#### [WHAT IS REQUIRED]
Reproduce the records below with every occurrence of "screenshot" switched to "screen image" and everything else unchanged. Omit the pictures from your output.

= = = = =

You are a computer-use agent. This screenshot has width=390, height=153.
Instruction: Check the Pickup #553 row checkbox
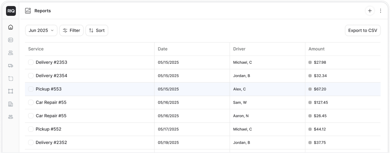tap(31, 89)
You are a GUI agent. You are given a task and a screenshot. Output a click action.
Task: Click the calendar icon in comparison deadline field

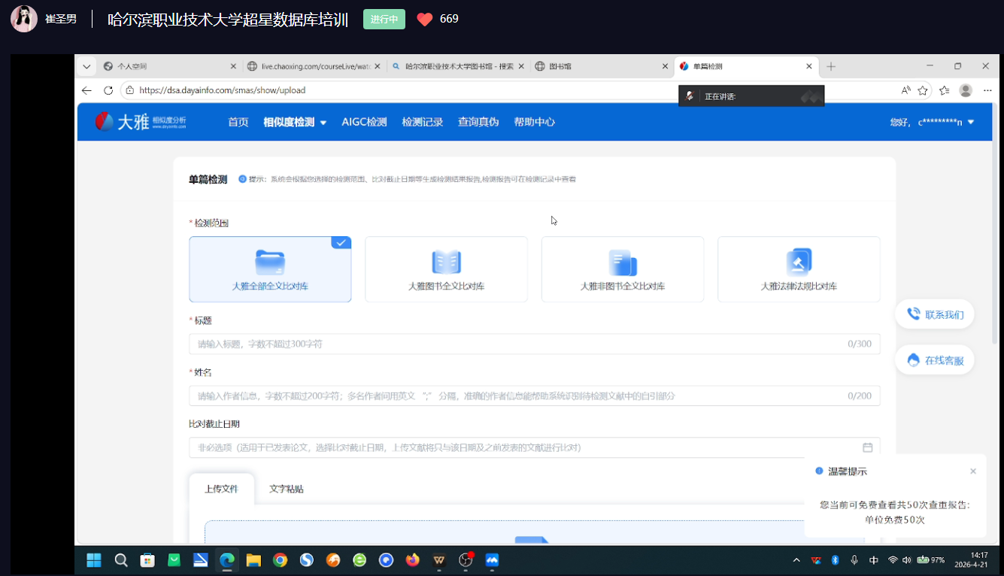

= = = = =

#### [RESULT OF THIS EXERCISE]
You are a computer-use agent. This screen image has width=390, height=153.
Instruction: Check the Pickup #553 row checkbox
tap(31, 89)
You are a GUI agent. You are given a task and a screen image. Output a click action.
Task: Click the calendar icon in comparison deadline field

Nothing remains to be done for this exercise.